If reality television, however widely consumed, is also, and simultaneously, widely denigrated throughout Nigeria—a point that Wole Soyinka made in his extensive keynote speech at FESPACO in 2013—then Nollywood producers would seem to be responding unapologetically to a pronounced popular appetite for the format’s stars.6 Perhaps, in employing such hyper-bolically celebratory credits as the one quoted above, Nollywood films that rely upon reality-TV stars also work to defuse or preempt a public backlash, implanting the notion that such stars, whose names appear alongside those of the industry’s legendary leading lights, are themselves worthy of considerable esteem. But to what extent are they professional performers? With what thespian tools are they able to act for the camera? It has become increasingly difficult to argue that the star of a reality-television franchise like Big Brother is ever unaware of the mechanisms of the franchise’s production and transnational dissemination. Indeed, the structures of monitoring that feature so prominently on Big Brother and that lend the franchise its name lead inevitably to contestants who “play to the cameras,” but who also, as competitors, seek to out-act each other. This call to consciously perform was especially pronounced during Uti Nwachukwu’s season of Big Brother Africa, on which he was pitted against contestants from Ghana, Malawi, Uganda, Zimbabwe, Mozambique, Botswana, Zambia, Tanzania, Kenya, Ethiopia, Angola, and South Africa, each of whom sought to suppress a “personal secret” as part of the season’s effort to further mystify the boundaries among a wide range of African national “traits.” For Meryl Shikwambane, a South African contestant forced to feign a lack of worldliness (in alleged contrast to an “expected” South African cosmopolitanism), that secret involved a steamy affair with an unnamed Namibian celebrity; for Tatiana Dos Santos Durao, a contestant from Angola, it entailed a refusal to reveal the extent of her singing talent, so that she could pass herself off as “simple” and unaffected, and experientially far from the thriving popular cultures of her native Luanda.

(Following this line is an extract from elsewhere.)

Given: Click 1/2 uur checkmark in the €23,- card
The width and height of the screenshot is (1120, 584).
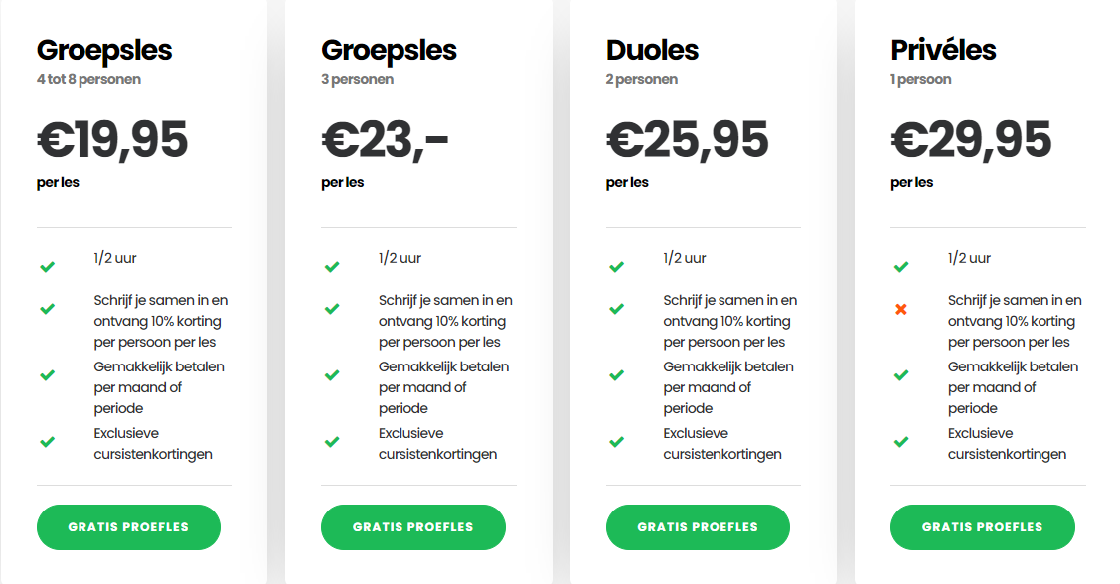Looking at the screenshot, I should tap(332, 267).
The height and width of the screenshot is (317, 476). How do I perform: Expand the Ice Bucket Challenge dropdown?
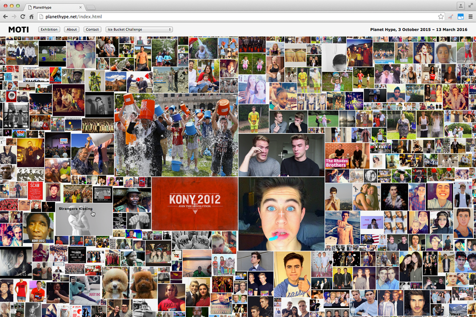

Nwachukwu, for his part, attempted to hide his intense affection for Britney Spears—a fandom that complicated his professed allegiance to the “purity” and singularity of southern Nigerian popular culture. As a Britney fan hailing from Lagos, Nwachukwu exemplified a reception practice that is transnational as well as transcultural. That it represented his mandated secret on Big Brother Africa suggests that it is still capable of surprising those with fixed notions of Nigerian national identity (and of associated local reception practices). If multiple modes of mobility are necessary for Nollywood stardom, then the hybridity of Nwachukwu’s fandom—the devotion both to “Naija culture” as well as to Britney Spears—would seem to position him as being at least partly suited to a film industry so famously committed to expansive pop sensibilities. After all, Britney posters abound in Nollywood films, particularly in those that take place on university campuses and that feature aspirational young women who self-fashion—often across strong national, ethnic, cultural, and class boundaries—while oversized images of the American pop star stare approvingly down at them. For instance, in Jénífà (Muhydeen S. Ayinde, 2008), Funke Akindele’s title character (née Suliat), in attempting to transform herself from a strictly Yorùbá-speaking “razz village girl” into a post-ethnic campus diva, finds a measure of inspiration in the Britney posters that adorn the walls of various dorm rooms, reflecting a relatively mutable American star persona (spanning Spears’s somewhat discrepant adolescent, young-adult, and post-“meltdown” phases). In the case of Uti Nwachukwu, however, a real-life reliance on Britney Spears as a source of encouragement is not, in itself, enough to establish him as a Nollywood-style star, as the Nnenda credit controversy makes clear. There, the issue was less Nwachukwu’s reality-television origins—less his one-time role-playing “as himself”—than his résumé’s restriction to Big Brother Africa. If his public persona has not yet undergone a series of shifts, it is due not to Nwachukwu’s refusal to “reinvent” it (à la the maneuverable Ms. Spears) but instead to the scarcity of his major film roles, a preponderance of which would, in the ever-evolving Nollywood, demand consistent refashioning.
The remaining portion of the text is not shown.